Assigned task: Output the following items line for line, unchanged.
START Provided material
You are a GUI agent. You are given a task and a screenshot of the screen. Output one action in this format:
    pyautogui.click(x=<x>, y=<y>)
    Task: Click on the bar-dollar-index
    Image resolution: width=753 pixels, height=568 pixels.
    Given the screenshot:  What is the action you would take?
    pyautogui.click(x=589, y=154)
END Provided material
Answer space:
You are a GUI agent. You are given a task and a screenshot of the screen. Output one action in this format:
    pyautogui.click(x=<x>, y=<y>)
    Task: Click on the bar-dollar-index
    Image resolution: width=753 pixels, height=568 pixels.
    Given the screenshot:  What is the action you would take?
    pyautogui.click(x=589, y=154)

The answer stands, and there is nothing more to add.